Texto de lectura:
SIN ESPECIFICAR
Venecia 2011: día 9
La Mostra va enfilando la recta final. Los italianos gastan su último cartucho en la competición, mientras que Johnnie To sigue demostrando su condición de punta de lanza del cine oriental.
Una mezcla imposible de géneros. Ciencia ficción, farsa, parábola social, drama. Tal es el curioso punto de partida del italiano Gian Alfonso Pacinotti en L'ultimo terrestre, una curiosa película de marcianos. Sí, han leído bien, de marcianos. Luca es camarero en un bingo, tímido a más no poder, incapaz de intercambiar dos palabras con la vecina que le gusta, que se deja fácilmente avasallar por los demás, y acude a los anuncios de contactos para tener vida sexual. Su mejor amigo es un travesti, su padre vive en el campo regentando una granja de animales. Por motivos ignotos, la gente no hace más que hablar de los marcianos. Que están ahí, que alguien los ha visto, que se mueven entre nosotros. La paranoia es total, como se ve en el divertido prólogo, las surrealistas llamadas a un programa radiofónico. Una marciana -con el típico aspecto que suelen tener en el cine, pero con anatomía marcadamente femenina- recala en la casa del padre del protagonista, y algunos sucesos duros se suceden, mostrando que el ser humano es poco menos que incorregible.

Datos proporcionados:
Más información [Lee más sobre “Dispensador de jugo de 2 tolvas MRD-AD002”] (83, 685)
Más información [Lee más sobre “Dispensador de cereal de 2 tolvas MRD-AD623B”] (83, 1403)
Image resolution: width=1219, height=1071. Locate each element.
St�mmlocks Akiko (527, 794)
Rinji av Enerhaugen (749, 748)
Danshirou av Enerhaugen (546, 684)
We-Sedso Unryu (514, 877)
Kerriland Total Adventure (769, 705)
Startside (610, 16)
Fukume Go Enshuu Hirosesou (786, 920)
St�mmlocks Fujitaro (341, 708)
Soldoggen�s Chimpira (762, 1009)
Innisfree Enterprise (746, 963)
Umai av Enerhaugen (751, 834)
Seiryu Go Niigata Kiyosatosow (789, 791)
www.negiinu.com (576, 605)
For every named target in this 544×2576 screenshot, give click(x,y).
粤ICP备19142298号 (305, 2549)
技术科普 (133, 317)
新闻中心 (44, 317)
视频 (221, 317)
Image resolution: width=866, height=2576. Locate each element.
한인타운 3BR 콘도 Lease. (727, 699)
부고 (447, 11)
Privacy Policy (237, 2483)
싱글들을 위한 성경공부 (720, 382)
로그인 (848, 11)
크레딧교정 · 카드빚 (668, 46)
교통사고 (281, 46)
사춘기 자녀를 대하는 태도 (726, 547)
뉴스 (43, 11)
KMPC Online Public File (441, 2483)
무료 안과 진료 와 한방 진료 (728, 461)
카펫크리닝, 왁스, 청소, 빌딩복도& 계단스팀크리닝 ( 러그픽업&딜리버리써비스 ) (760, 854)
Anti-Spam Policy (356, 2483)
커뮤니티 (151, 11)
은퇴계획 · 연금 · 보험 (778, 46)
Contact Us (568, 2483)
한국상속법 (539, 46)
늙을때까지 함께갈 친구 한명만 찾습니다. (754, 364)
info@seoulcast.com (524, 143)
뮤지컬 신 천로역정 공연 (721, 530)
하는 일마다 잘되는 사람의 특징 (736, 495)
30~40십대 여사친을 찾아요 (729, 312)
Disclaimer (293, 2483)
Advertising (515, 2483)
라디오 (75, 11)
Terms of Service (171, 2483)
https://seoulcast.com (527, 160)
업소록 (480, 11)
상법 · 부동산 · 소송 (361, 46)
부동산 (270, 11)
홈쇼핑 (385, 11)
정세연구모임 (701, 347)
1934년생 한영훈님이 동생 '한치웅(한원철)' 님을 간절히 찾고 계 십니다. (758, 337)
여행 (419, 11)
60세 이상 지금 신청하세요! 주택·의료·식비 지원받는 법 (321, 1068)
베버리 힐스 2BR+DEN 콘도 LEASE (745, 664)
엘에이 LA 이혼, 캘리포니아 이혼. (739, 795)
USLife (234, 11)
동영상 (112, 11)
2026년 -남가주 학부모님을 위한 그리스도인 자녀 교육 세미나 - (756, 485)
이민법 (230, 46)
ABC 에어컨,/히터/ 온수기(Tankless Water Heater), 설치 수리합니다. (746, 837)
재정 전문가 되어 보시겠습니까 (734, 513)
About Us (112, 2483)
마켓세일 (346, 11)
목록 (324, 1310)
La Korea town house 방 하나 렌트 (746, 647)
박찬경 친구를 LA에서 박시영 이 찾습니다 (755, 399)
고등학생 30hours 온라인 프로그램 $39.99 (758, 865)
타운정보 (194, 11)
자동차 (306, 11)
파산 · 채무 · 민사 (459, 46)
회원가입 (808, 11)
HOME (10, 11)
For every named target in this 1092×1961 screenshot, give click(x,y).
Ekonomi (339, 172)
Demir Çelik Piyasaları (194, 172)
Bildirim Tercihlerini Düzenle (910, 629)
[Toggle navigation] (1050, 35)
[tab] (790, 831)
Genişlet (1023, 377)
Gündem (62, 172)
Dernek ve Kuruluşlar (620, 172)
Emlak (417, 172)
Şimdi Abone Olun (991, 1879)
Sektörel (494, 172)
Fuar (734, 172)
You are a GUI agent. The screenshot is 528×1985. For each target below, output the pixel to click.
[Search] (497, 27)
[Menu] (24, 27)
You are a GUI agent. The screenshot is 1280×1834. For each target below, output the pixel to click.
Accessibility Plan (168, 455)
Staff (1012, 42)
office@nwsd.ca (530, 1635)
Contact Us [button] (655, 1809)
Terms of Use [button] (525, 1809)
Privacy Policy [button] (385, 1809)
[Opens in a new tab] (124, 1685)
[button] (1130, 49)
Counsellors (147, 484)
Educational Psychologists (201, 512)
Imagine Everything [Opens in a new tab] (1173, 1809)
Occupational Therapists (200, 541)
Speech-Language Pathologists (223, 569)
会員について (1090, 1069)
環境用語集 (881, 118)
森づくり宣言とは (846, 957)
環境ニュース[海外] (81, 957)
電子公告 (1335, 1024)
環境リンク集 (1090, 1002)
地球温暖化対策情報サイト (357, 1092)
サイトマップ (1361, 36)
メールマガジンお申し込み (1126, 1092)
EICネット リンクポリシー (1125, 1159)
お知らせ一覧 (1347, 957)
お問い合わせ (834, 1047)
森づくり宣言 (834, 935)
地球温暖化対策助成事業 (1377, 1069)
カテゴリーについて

Instrucciones:
- 1) Transcriba el fragmento de la crónica sobre la Mostra de Venecia 2011 que va desde "SIN ESPECIFICAR" hasta "del cine oriental.".
- 2) Indique si cada una de las siguientes afirmaciones concuerda con la crónica sobre la Mostra de Venecia 2011. Responda sí o no y cite las palabras exactas de la crónica que lo justifican.
(a) Luca trabaja como camarero en un bingo.
(b) El padre de Luca vive en la ciudad.
(c) L'ultimo terrestre es una película de Johnnie To.

Respuestas del ejercicio:
- 1)
SIN ESPECIFICAR
Venecia 2011: día 9
La Mostra va enfilando la recta final. Los italianos gastan su último cartucho en la competición, mientras que Johnnie To sigue demostrando su condición de punta de lanza del cine oriental.

- 2)
(a) Sí: "Luca es camarero en un bingo".
(b) No: "su padre vive en el campo regentando una granja de animales".
(c) No: "Tal es el curioso punto de partida del italiano Gian Alfonso Pacinotti en L'ultimo terrestre".